> _GIVEN DATA_
--

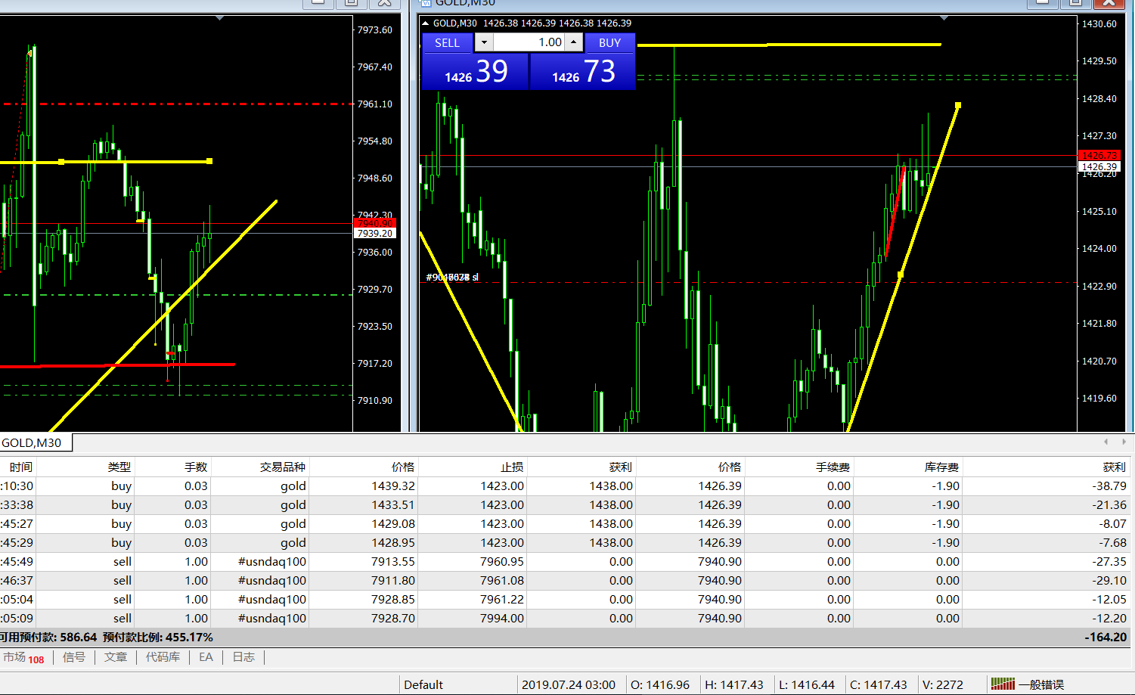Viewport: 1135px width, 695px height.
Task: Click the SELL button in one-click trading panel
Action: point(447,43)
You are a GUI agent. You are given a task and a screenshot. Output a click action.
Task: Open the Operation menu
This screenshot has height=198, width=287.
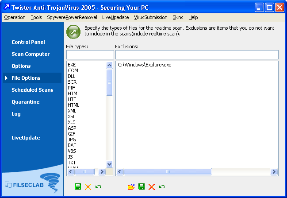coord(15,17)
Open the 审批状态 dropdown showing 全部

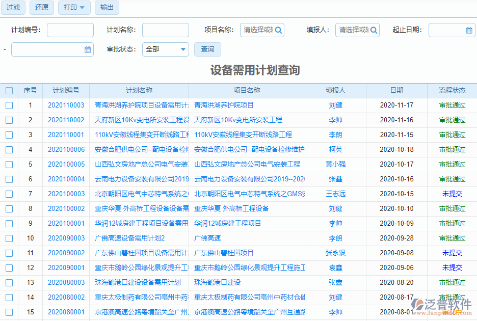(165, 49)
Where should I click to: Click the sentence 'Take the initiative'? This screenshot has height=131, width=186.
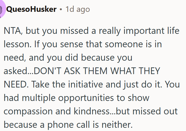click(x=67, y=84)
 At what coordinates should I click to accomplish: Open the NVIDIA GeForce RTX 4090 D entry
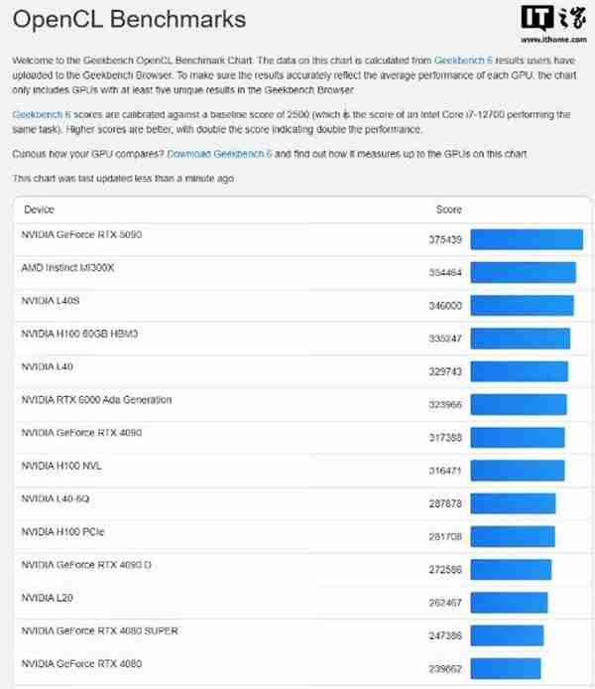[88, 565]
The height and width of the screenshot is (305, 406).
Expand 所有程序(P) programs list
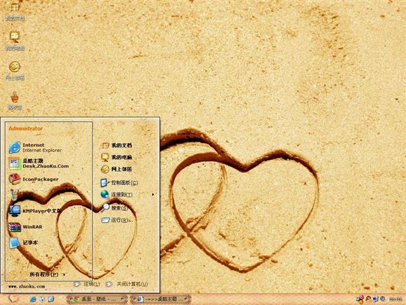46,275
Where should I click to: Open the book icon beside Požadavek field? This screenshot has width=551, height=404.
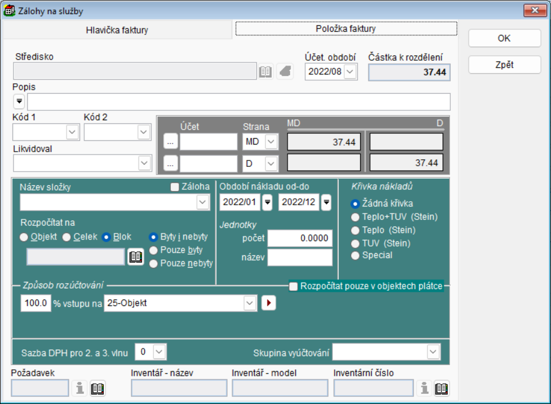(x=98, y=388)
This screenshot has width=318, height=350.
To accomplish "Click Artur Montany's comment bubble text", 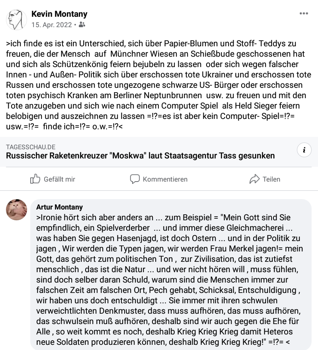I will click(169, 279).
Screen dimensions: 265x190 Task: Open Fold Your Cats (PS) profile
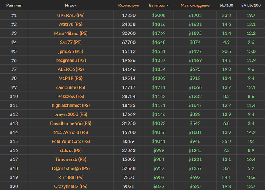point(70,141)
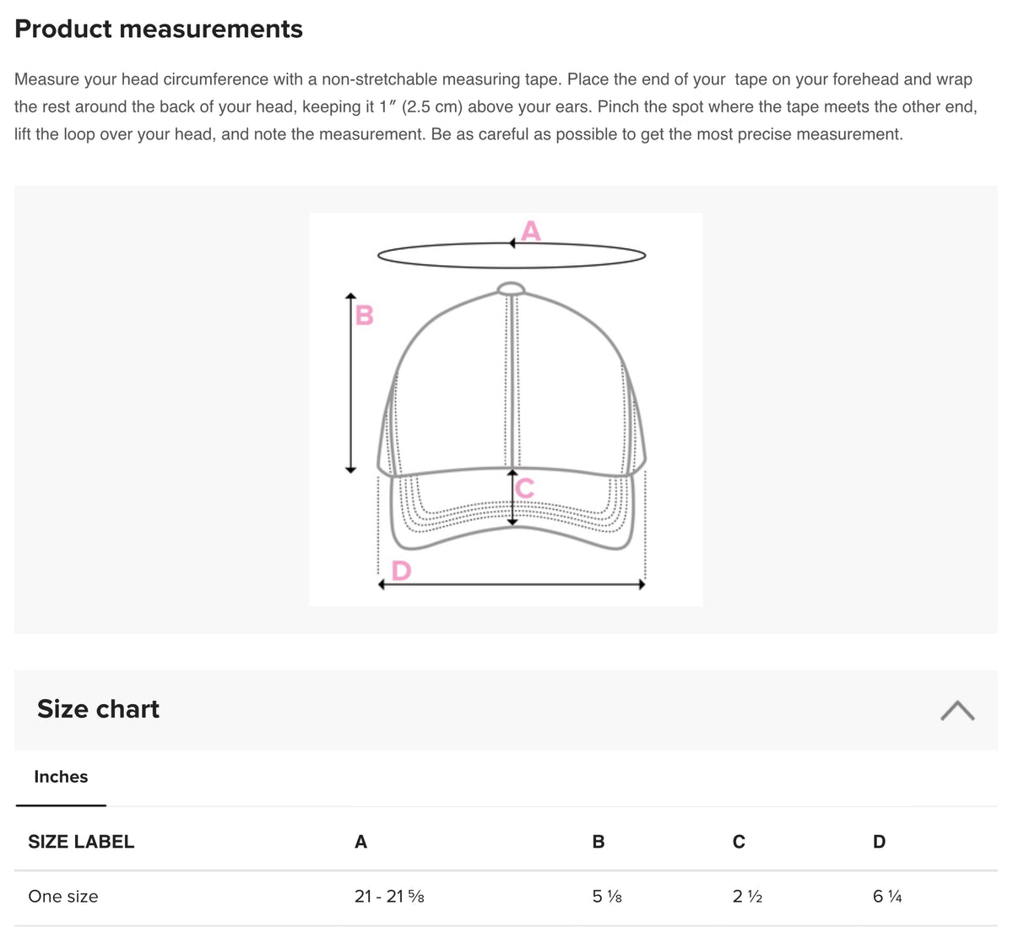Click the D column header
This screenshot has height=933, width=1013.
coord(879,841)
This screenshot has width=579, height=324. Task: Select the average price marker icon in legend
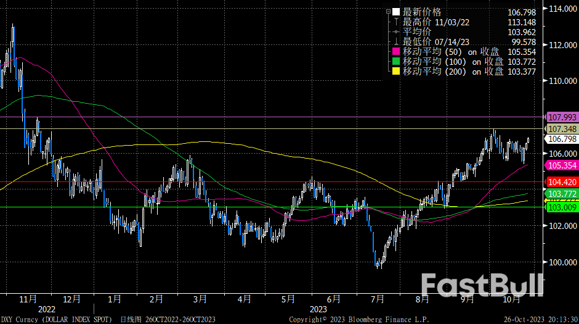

--

> _WHAT THIS TASK INVOLVES_
Please write out the lines from the one that holds "Screen dimensions: 265x190" through the end of the material, both ends included, exactly and with no pictures.

> _RESULT OF THIS TASK_
Screen dimensions: 265x190 Task: Open Fold Your Cats (PS) profile
point(70,141)
Click the D column header
This screenshot has height=933, width=1013.
coord(879,841)
This screenshot has width=579, height=324. Task: Select the average price marker icon in legend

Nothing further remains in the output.